[Stored records]
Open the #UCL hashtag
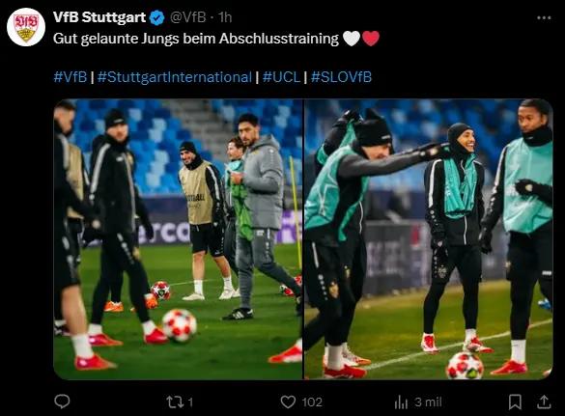The height and width of the screenshot is (416, 565). click(x=281, y=77)
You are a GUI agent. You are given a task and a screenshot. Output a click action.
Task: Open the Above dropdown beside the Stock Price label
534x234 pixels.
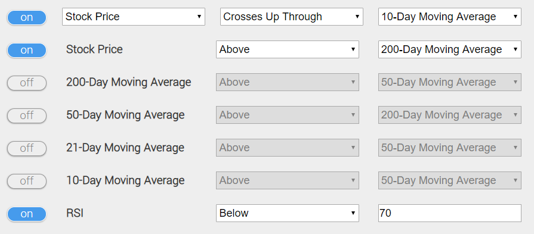[288, 49]
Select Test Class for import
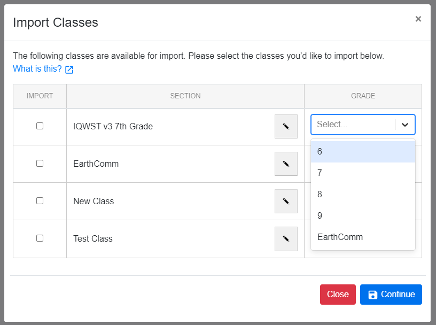436x325 pixels. pyautogui.click(x=40, y=238)
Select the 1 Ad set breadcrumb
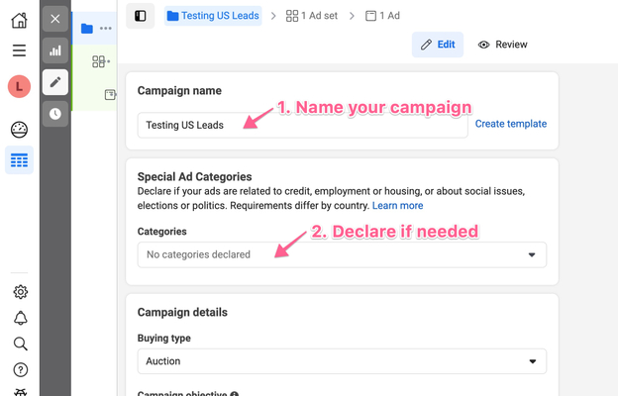 point(315,16)
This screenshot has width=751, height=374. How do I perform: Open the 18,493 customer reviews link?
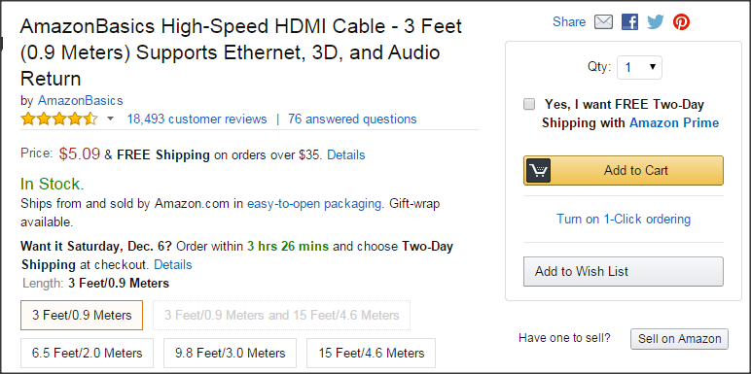(197, 119)

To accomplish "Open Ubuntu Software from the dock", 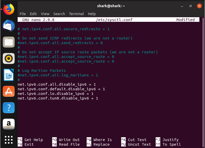I will click(8, 91).
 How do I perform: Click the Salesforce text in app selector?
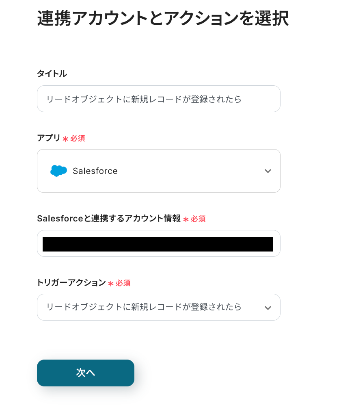95,171
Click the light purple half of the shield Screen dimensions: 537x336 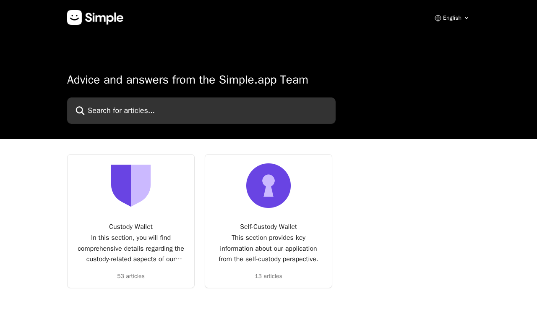pyautogui.click(x=141, y=183)
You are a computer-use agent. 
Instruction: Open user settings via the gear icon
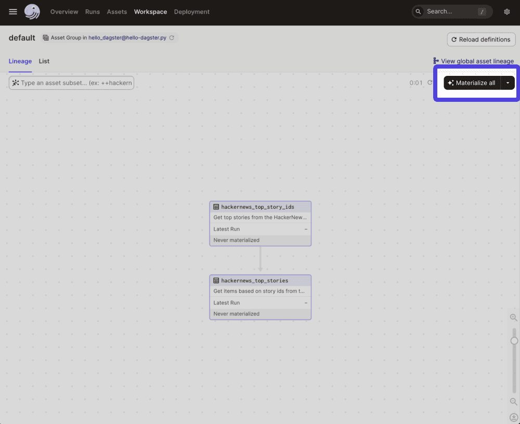(x=506, y=11)
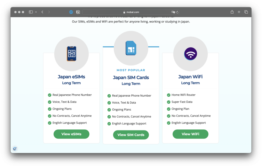
Task: Click the blue SIM card icon
Action: point(131,48)
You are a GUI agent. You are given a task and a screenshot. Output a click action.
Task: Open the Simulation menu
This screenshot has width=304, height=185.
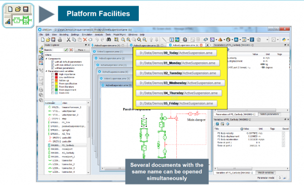pyautogui.click(x=87, y=34)
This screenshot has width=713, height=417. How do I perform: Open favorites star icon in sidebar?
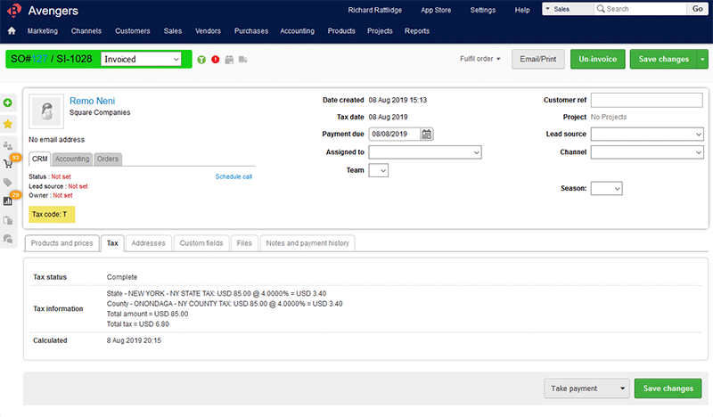pos(8,124)
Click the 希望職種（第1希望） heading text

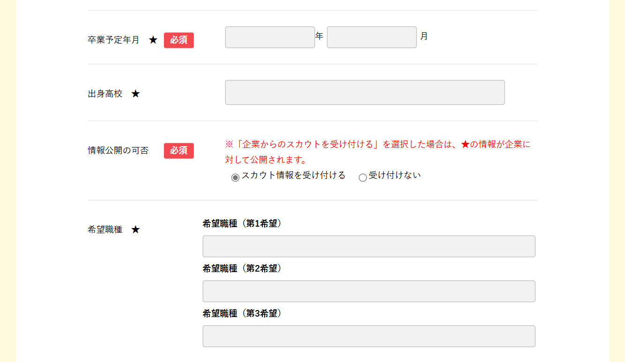[x=243, y=224]
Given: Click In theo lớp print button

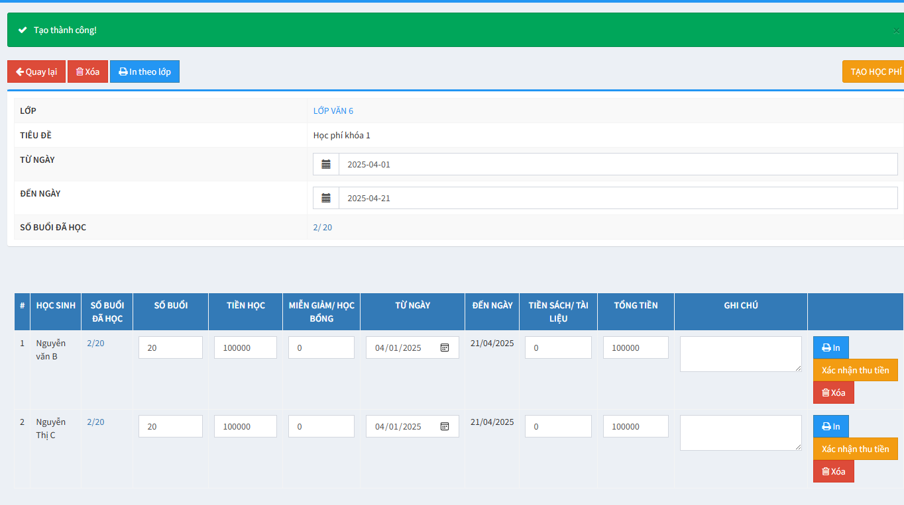Looking at the screenshot, I should 144,71.
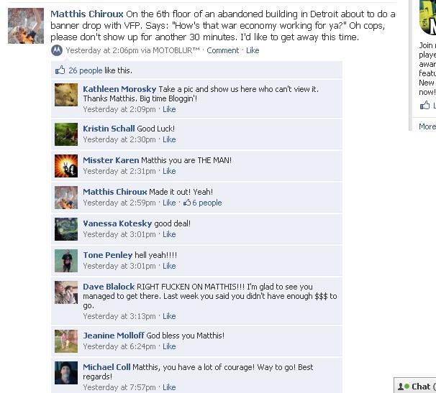Like Kristin Schall's Good Luck comment
Image resolution: width=436 pixels, height=393 pixels.
point(169,139)
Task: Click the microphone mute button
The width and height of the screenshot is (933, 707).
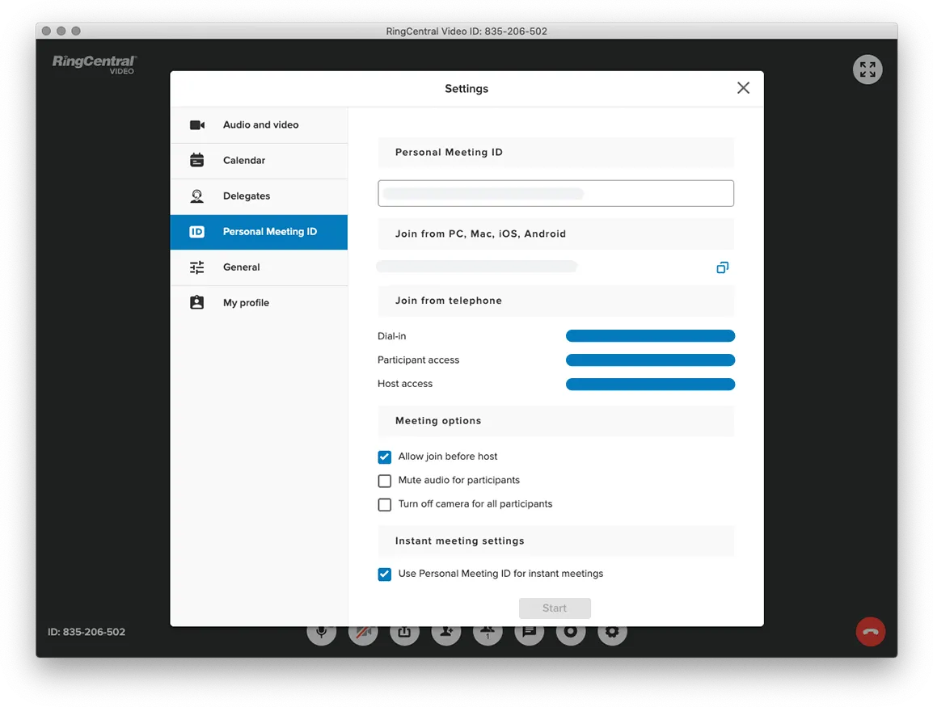Action: pos(321,633)
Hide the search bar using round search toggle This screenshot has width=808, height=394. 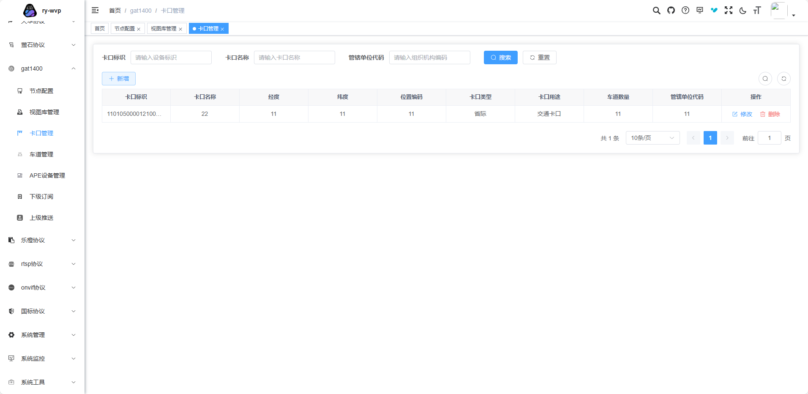765,79
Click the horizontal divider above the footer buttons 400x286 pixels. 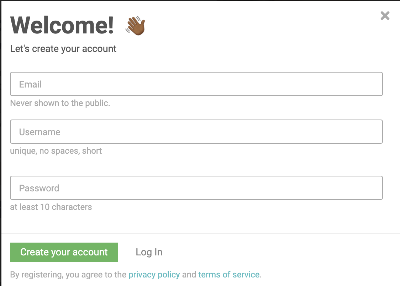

Work task — What you need to produce is an exact copy of the entries above, limited to the lines from the one with "Click the 希望職種（第1希望） heading text" up to and including the one with "Task: Click the microphone mute button", without pictures.

Worked solution —
Click the 希望職種（第1希望） heading text

[x=243, y=224]
Given: Click In theo lớp print button

Looking at the screenshot, I should 144,71.
Like Kristin Schall's Good Luck comment
Image resolution: width=436 pixels, height=393 pixels.
point(169,139)
Task: Click the microphone mute button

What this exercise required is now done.